In raising tuition 5 percent for the coming school year, leaders of the University of Missouri System again used the Higher Education Price Index as a starting point.
The HEPI is a lot like the Consumer Price Index published by the U.S. Bureau of Labor Statistics, except that it monitors the rising costs associated with running a college or university.
The index treats higher education as a specialized consumer, focusing on expenses such as faculty and administrative salaries that don’t necessarily increase in line with the Consumer Price Index. In the past, inflation has increasingly affected the HEPI.
Created in 1961, the HEPI was published by Research Associates of Washington, D.C., until 2005, when the Connecticut-based Commonfund Institute took over all calculation and maintenance of historical HEPI data.
The balance between costs and yearly funding decisions by the state determine how much UM students pay for their education. The recent decision to increase tuition across the UM System fills the gap between the two so that the university can work within the constraints of its budget. UM spokesman Joe Moore said the use of HEPI, when coupled with expected state appropriations for higher education, form a point from which the university can settle on necessary fee and tuition increases.
“In the past, there has always been a very clear relationship between state appropriations and tuition,” Moore said. “This is because these are our primary income sources. If one goes down significantly, the other will inevitably go up, despite internal steps that we take to budget as effectively as possible.”
Tony Luetkemeyer, chairman of the Intercampus Student Council, said that by adopting this kind of policy, the process behind tuition increases becomes more transparent.
“It shows the voters that tuition increases and decreases are bound to the state,” Luetkemeyer said.

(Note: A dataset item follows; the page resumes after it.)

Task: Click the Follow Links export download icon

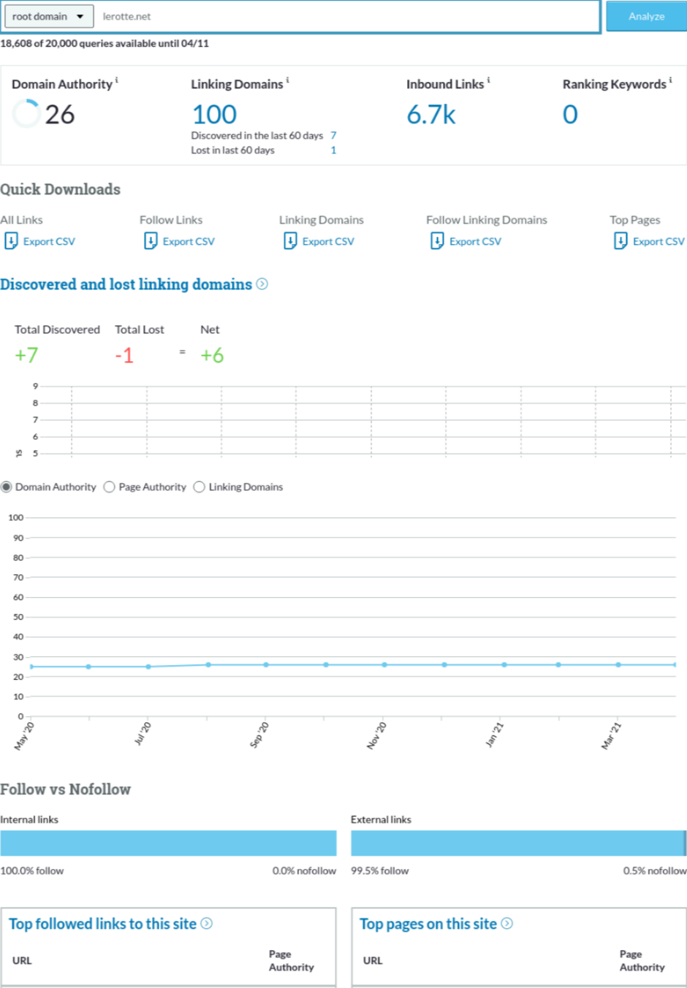Action: point(151,241)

Last fall, Elson Floyd, president of the UM System, looked into fixed-rate tuition for incoming freshmen at the UM campuses, guaranteeing them the same per-credit-hour cost for four years. However, the idea was abandoned after concerns were raised, among them that, in the event of a tuition increase, the brunt of the change would fall on the shoulders of a new freshman class rather than being distributed among all students.